The joint Huawei-ZTE motion reminds the ITC of overall developments in U.S. case law and the procedures that enable a defendant to avoid injunctive relief according to the envisioned FTC-Google consent decree (which procedures Huawei and ZTE claim to have done by requesting a FRAND determination in federal court and declaring themselves bound to its outcome) as well as the SEP-related part of the FTC's previous settlement with Bosch, which disallowed the pursuit of SEP-based injunctive relief altogether.
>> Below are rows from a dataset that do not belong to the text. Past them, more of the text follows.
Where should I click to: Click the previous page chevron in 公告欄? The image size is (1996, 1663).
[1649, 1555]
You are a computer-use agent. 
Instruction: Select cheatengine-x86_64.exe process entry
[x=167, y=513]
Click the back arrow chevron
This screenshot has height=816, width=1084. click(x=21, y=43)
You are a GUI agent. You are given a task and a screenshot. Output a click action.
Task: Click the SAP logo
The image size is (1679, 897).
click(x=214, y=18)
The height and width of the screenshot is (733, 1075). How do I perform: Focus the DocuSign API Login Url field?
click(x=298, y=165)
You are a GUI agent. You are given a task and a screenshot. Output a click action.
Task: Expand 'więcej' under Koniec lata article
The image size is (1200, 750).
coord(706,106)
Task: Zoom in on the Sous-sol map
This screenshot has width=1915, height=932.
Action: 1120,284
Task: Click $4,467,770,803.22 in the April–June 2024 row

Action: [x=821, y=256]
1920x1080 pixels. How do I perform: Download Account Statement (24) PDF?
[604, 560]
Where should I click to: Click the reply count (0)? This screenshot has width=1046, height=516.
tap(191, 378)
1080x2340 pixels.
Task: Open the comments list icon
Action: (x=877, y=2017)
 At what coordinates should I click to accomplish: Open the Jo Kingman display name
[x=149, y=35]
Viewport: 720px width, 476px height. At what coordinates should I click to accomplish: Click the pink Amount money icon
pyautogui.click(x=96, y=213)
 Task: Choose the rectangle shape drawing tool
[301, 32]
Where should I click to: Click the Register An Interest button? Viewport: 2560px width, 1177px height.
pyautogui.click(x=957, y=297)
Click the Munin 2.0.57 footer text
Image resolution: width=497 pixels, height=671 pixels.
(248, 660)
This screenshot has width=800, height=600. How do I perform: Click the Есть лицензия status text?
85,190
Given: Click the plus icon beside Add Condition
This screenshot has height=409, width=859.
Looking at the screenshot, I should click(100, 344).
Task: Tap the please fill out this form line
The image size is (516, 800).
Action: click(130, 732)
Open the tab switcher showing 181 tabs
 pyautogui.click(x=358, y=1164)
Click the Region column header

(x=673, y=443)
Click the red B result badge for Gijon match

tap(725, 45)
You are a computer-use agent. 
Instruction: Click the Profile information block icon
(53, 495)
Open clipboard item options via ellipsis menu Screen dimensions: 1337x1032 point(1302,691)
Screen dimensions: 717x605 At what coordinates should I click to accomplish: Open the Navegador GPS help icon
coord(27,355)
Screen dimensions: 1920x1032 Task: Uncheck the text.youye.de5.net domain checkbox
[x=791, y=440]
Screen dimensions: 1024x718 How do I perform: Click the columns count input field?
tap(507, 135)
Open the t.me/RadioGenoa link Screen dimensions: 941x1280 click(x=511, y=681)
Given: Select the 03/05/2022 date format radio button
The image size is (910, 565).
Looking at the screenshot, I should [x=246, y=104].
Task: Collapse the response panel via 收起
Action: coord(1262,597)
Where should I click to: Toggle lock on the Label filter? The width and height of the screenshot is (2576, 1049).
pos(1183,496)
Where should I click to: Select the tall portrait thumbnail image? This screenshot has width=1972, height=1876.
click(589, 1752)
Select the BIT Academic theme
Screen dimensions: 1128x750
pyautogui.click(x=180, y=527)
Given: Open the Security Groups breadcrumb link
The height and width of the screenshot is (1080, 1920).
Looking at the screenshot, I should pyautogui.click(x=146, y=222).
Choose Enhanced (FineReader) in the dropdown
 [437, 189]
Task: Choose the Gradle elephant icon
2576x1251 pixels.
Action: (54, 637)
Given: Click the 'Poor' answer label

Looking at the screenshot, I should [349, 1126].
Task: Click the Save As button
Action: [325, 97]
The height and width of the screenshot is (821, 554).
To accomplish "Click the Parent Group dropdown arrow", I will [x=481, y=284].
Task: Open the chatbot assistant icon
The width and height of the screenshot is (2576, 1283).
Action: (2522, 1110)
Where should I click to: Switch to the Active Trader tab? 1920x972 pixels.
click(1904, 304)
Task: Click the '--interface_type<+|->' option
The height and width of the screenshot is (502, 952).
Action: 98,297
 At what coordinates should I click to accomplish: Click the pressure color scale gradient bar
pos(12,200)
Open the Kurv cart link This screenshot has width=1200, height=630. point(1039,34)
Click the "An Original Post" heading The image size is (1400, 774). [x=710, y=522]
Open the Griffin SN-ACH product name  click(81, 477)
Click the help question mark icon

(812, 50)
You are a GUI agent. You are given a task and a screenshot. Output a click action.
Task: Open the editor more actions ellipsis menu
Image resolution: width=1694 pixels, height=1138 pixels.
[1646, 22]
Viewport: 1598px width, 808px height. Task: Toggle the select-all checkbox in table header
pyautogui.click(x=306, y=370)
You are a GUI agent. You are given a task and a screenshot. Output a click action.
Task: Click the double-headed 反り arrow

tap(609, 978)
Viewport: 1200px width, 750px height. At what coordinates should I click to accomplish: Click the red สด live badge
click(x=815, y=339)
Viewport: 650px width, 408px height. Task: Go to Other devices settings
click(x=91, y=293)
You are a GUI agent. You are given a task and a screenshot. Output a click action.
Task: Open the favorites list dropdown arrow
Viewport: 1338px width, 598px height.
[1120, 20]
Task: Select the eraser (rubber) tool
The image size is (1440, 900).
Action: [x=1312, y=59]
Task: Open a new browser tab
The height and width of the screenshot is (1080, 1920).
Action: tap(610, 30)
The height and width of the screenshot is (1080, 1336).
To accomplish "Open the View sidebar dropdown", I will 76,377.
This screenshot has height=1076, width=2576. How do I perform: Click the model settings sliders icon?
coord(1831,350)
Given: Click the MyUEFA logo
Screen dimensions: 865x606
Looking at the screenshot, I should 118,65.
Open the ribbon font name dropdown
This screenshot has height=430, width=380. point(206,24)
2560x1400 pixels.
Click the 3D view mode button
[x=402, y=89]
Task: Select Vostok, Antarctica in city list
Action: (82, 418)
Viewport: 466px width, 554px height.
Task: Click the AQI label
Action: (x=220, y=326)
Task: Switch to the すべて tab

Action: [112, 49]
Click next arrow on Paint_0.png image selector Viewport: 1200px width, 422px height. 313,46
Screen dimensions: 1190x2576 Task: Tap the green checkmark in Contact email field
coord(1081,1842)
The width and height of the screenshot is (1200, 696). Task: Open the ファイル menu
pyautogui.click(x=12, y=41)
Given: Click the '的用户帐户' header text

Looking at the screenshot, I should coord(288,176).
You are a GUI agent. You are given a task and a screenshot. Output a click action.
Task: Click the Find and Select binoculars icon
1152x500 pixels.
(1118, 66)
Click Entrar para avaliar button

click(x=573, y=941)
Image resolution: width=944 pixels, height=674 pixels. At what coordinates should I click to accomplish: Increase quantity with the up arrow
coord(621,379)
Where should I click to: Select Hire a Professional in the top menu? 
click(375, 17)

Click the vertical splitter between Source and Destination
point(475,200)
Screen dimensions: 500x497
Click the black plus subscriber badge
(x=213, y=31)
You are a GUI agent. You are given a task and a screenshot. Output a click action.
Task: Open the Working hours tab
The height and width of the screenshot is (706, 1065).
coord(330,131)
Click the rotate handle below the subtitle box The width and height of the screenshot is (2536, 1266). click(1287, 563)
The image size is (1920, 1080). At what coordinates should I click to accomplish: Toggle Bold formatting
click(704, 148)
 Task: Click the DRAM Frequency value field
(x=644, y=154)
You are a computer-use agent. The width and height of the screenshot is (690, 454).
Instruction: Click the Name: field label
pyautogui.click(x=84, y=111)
While Bosch is clearer than Google, Huawei and ZTE appear to meet even the requirements of the Google deal:

"The Moving Respondents have also committed to the Delaware court that they will be bound by the district court's determination, and so each of the Moving Respondents unquestionably is a willing licensee with respect to InterDigital's patents."

Huawei and ZTE liken InterDigital's conduct to Google's conduct that resulted in an FTC investigation and (proposed) consent decree:

"InterDigital's behavior with respect to the Moving Respondents is for all relevant purposes identical to Google's behavior as documented in the Consent Order. InterDigital, like Google, participated in the ETSI standard-setting process and declared that its patents may be essential to the standards under development (see Exh. E, Analysis of Proposed Consent Order at 3; cf. Exhs. A-C). Also like Google, InterDigital 'promised to license its patents essential to these standards on FRAND terms, inducing ETSI . . . to include its patents in cellular . . . standards.' (see Exh. E, Analysis of Proposed Consent Order at 3; cf. Exhs. A-C at 2). And like Google, InterDigital 'filed patent infringement claims at the ITC where the only remedy for patent infringement is an exclusion order.' See Exh. E, Analysis of Proposed Consent Order at 3. The FTC explained why this behavior is unlawful when carried out by a company that is bound by FRAND commitments: 'Because of the ITC's remedial structure, filing for an exclusion order before the ITC on a FRAND-encumbered SEP significantly raises the risk of patent hold-up in concurrent licensing negotiations because an exclusion order may be entered by the ITC before a FRAND rate is reached.' Id."

The motion says "there has been a sea change in the way that federal district courts and governmental agencies view the commitment to license patents on FRAND terms". I wouldn't necessarily call it a "sea change" because it's not like SEP holders had easy access to injunctive relief before, but there's certainly been a wave of high-profile decisions (such as the one made by Judge Posner in a case involving Apple and Motorola Mobility) because of so many recent SEP cases:

"In the last year alone, the Department of Justice, the Federal Trade Commission, the Patent and Trademark Office, the United States Court of Appeals for the Ninth Circuit, the United States District Court for the Northern District of Illinois, and the United States District Court for the Western District of Wisconsin have all uniformly concluded that seeking an exclusion order against a party willing to pay FRAND compensation is violative of a patentee's FRAND commitment."

I have reported on all of these statements and cases, and linked each institution in the quote above to a related blog post.

It's easy to predict how InterDigital will react. It will presumably dispute that Huawei and ZTE are truly willing licensees, as it already did in district court, and it's going to repeat the argument made by others before it that the ITC should order import bans rather than let a district court set a FRAND rate. What's harder to predict is how the ITC will decide. In my opinion a stay is warranted in this case.